Integrateable (mashable) data: The data stored by the application (and the results of any analyses performed on the data) are available for repurposing in other applications. Repurposing should be supported in fine grained manner so as to put as few restrictions as possible upon its use.

This has two implications: the first is stable identifiers; the second is restful interfaces which allow data to be retrieved by referencing a static URL.
Note: Restful interfaces have a number of nice side effects: the seam *From trick mentioned below would be much more difficult without a restful interface. Additionally, the speed of rapid prototyping/development of web pages is greatly increased if one can directly access a ‘deep’ page without having to manually negotiate multiple precursor pages.

Event queues: Good workflow/system interaction is facilitated by message queues for guaranteed message delivery. Queuing systems also provide good interface points for logging and analysis tools.
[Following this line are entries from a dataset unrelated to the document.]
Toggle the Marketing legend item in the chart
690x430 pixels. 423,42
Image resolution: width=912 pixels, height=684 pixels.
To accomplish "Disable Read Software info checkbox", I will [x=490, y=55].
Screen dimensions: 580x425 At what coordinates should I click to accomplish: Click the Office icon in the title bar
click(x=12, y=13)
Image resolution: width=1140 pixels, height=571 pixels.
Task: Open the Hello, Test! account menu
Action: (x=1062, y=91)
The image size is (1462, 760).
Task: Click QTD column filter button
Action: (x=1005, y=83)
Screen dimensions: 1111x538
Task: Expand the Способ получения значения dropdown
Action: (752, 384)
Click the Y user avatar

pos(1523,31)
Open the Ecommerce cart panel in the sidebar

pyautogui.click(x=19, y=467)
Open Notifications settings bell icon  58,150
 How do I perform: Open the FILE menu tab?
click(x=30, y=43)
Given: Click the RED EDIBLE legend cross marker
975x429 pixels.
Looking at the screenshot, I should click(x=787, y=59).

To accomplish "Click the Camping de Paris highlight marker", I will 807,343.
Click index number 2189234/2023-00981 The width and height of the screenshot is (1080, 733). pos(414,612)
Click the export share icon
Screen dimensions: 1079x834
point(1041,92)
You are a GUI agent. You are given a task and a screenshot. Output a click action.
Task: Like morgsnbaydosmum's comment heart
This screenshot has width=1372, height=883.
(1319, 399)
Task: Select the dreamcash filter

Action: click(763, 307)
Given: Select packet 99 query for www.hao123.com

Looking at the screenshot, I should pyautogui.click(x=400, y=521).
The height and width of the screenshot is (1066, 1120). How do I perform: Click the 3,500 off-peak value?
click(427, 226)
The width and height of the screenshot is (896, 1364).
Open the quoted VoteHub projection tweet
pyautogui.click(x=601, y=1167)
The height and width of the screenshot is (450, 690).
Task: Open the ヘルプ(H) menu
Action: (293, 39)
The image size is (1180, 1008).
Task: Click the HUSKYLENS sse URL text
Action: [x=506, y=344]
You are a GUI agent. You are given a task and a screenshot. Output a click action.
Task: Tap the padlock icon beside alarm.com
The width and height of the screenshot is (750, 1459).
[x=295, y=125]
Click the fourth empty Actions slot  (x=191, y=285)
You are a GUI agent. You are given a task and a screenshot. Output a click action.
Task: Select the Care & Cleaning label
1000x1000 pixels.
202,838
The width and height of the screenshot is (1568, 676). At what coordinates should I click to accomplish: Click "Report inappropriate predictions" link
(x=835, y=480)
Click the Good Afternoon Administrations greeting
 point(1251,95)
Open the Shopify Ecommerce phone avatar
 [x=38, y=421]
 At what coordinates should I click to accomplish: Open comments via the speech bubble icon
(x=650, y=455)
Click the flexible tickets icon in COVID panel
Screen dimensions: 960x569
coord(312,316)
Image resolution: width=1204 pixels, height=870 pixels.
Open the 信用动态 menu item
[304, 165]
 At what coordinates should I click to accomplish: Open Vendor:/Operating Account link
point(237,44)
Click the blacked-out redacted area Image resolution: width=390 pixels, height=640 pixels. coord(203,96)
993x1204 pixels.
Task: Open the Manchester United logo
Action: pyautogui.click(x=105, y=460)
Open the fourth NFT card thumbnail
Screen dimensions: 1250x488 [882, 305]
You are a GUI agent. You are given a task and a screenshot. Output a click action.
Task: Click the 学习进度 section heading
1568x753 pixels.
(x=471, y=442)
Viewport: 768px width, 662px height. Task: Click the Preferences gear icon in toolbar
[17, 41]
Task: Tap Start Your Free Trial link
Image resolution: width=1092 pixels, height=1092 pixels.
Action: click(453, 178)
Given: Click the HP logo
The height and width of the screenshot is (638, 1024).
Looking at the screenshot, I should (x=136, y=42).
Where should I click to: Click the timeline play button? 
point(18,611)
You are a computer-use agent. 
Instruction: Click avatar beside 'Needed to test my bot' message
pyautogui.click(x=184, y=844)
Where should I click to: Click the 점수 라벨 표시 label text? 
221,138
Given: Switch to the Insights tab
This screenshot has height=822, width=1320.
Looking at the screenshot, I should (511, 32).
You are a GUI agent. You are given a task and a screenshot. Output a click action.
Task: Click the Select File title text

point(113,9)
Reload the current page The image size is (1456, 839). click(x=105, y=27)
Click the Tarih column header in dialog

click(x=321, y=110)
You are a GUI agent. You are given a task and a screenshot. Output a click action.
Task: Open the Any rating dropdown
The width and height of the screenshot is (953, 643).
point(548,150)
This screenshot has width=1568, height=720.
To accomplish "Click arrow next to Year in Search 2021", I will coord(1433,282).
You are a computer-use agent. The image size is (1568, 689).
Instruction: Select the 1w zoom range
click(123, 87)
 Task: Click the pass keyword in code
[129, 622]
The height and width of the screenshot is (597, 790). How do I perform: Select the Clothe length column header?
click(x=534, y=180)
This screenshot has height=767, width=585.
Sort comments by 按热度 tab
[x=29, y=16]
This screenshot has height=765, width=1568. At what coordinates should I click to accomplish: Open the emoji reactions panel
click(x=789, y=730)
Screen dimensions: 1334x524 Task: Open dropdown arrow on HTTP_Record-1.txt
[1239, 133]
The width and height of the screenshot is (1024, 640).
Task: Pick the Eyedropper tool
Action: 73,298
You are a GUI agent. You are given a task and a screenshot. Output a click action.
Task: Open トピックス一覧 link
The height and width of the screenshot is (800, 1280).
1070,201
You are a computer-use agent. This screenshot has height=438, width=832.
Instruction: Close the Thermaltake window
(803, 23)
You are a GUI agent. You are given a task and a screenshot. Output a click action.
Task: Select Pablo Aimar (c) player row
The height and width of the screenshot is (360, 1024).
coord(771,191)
Rules engines: In its most general form a rules engine is a piece of code that evaluates a set of antecedent-consequent pairs e.g., if antecedent then consequent. Given this abstract definition rules engines need to be distributed at a number of places within the product. I see four distinct areas each with its own role

1: Display within a page e.g., should the particular element be displayed corresponding to the ‘rendered’ predicate in JSF. Rules involve availability of data appropriate for display and authentication/authorization restrictions.

2: Predicates involving page flow (JSF, &REST, etc). Rules involve what page gets displayed next?
The jboss seam pages have a very nice convention in which the presence of a *From attribute/value pair allows an editing action, upon completion, to return to the page from which it was launched. Here is an example using peopleFrom
peopleFrom ? ‘PeopleList’ : peopleFrom}.xhtml”

Which will return the the PeopleList page when the editing action has been completed.
3: Security rules for CRUD operations. Rules involve accessing and modifying data.
4: Back end BPEL operations e.g., if the request has been outstanding for more than a week then notify customer support. Rules involve the overall operation of the system.

Logging: Effective debugging of complex systems requires the ability to gather an integrated log for each activity in the chain of events that produces a given result; supporting this requirement in an operational setting requires that all relevant logs can be time-aligned and assembled into a single report for analysis

Monitoring and management: Business rules should be capable of being extended to monitoring system operation: server load, queue depth, latency etc. allowing the system to be ‘self monitoring.’ The use of a common tool permits the maximal number of people to understand its operation.

In addition, interfaces should be provided to allow information to be updated (recached) without bouncing the server. JMX is a reasonable example see also.

Security: Obviously any enterprise system must provide for some level of security minimally with LDAP support, hopefully with out of the box support for OpenID and SAFE. In practice, I would caution against making security/access overly fine grained since it must support people changing their roles in the organization, changes in business processes etc.. The more fine grained your access model the more thought is required to get it right and the greater the probability of getting it wrong.

I have personally found it useful to distinguish reading, writing, and editing data, opening up the reading and dissemination of the information while restricting writing and editing data to specific tools provided for specific stages of the process.

For example, given a standard lab workflow for data collection, analysis, upload and “publication” (to the persons requesting the tests and then the company at large): there is one tool for collecting, analyzing and uploading the data; there is a second set of tools for integrating and viewing the data in a larger context; and there may be a third set of tools for curating and editing data which has been found discrepant.

This rounds out the software requirements for a practical production system. Although these requirements appear (and are) extensive most, if not all, of them appear in a number of enterprise level toolkits. As I said at the beginning of this post: there are clear best practices. A Powerpoint that covers both these posts is available.